==== RECORDS FOR THIS TASK

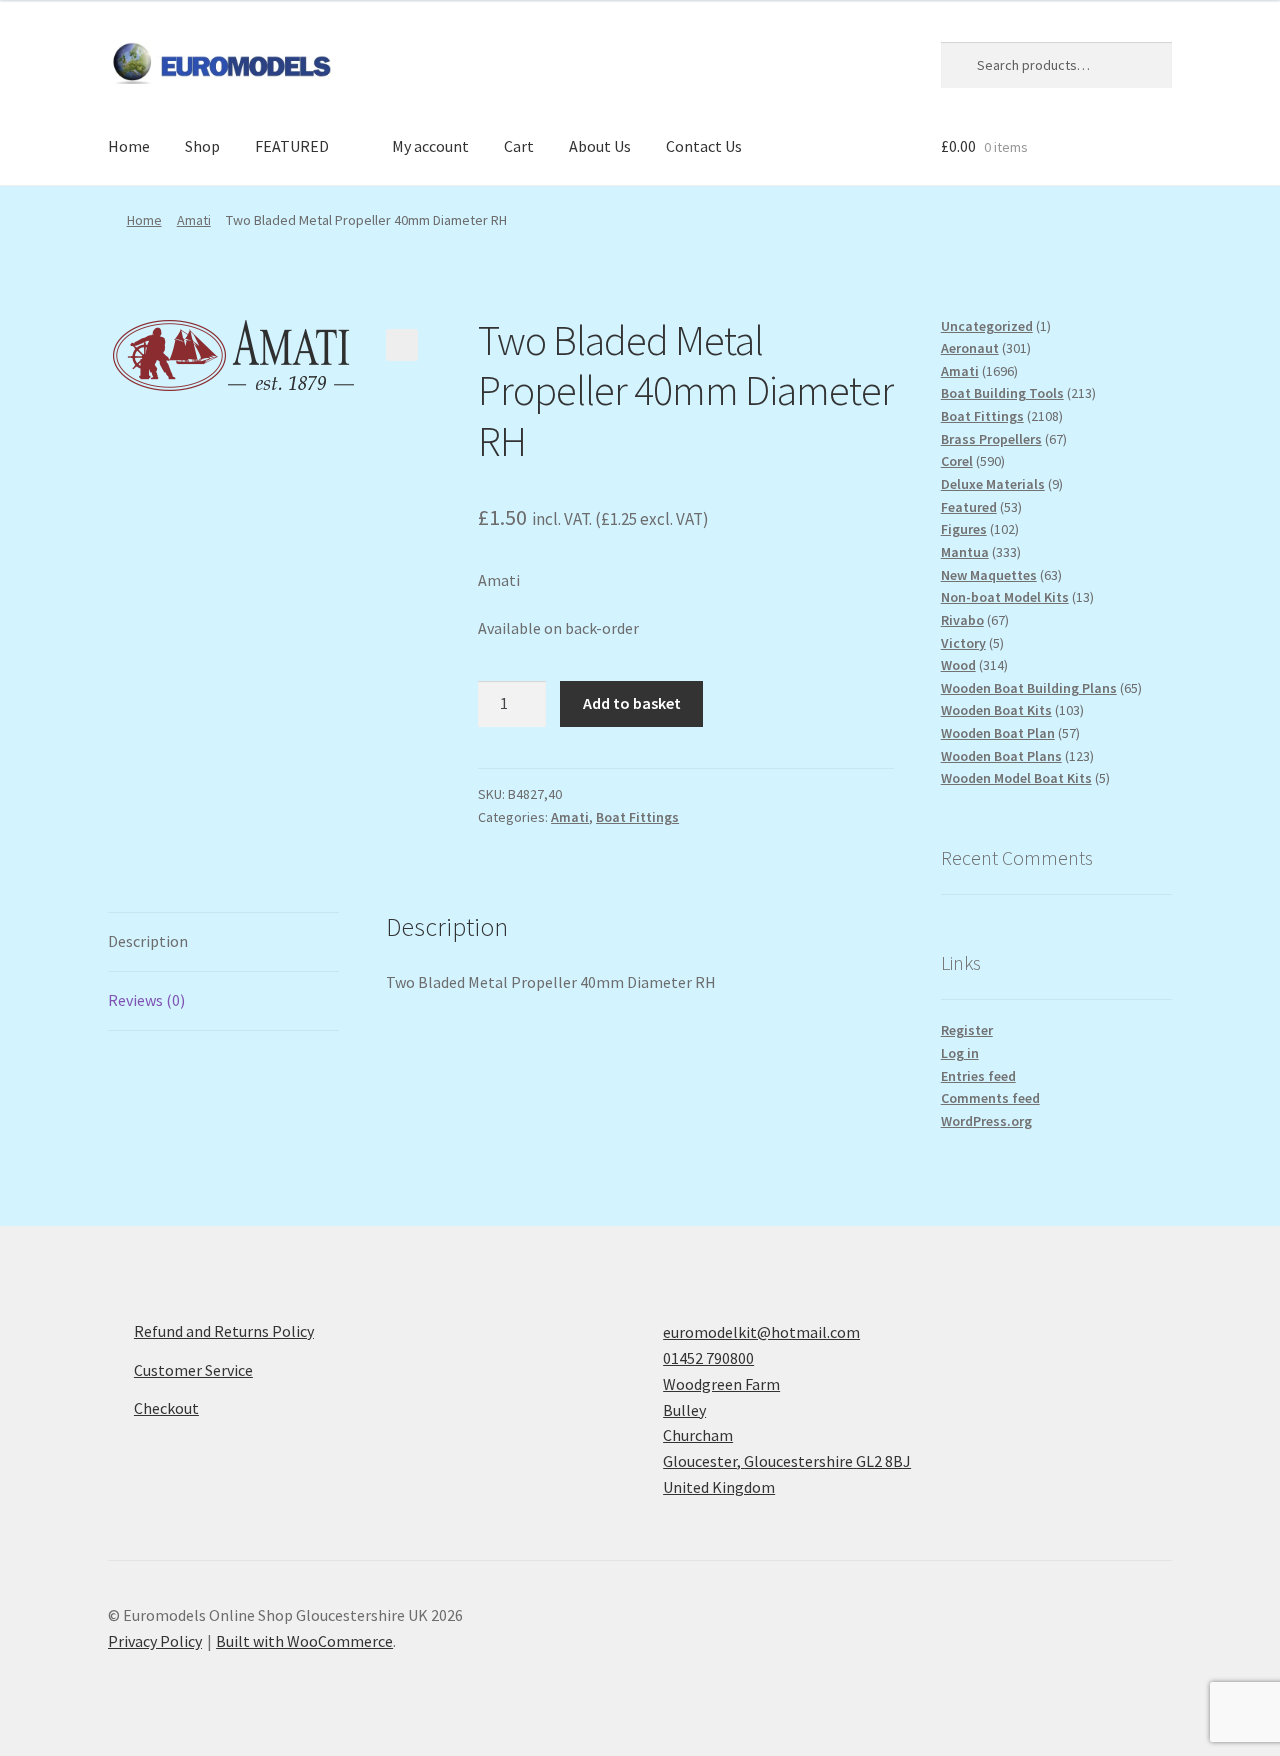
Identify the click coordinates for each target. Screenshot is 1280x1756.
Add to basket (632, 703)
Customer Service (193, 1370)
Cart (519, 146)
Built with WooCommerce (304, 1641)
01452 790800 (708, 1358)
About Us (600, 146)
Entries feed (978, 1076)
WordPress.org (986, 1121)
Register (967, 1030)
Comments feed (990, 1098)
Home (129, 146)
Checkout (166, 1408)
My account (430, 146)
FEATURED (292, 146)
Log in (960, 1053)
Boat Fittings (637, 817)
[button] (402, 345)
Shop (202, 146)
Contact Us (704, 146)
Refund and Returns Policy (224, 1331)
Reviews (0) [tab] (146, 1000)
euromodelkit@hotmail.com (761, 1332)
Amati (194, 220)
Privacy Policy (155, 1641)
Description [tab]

========

→ EXERCISE DESCRIPTION
Look for the word "Policy" in the data, then return every line that contains it.

→ REPLY
Refund and Returns Policy (224, 1331)
Privacy Policy (155, 1641)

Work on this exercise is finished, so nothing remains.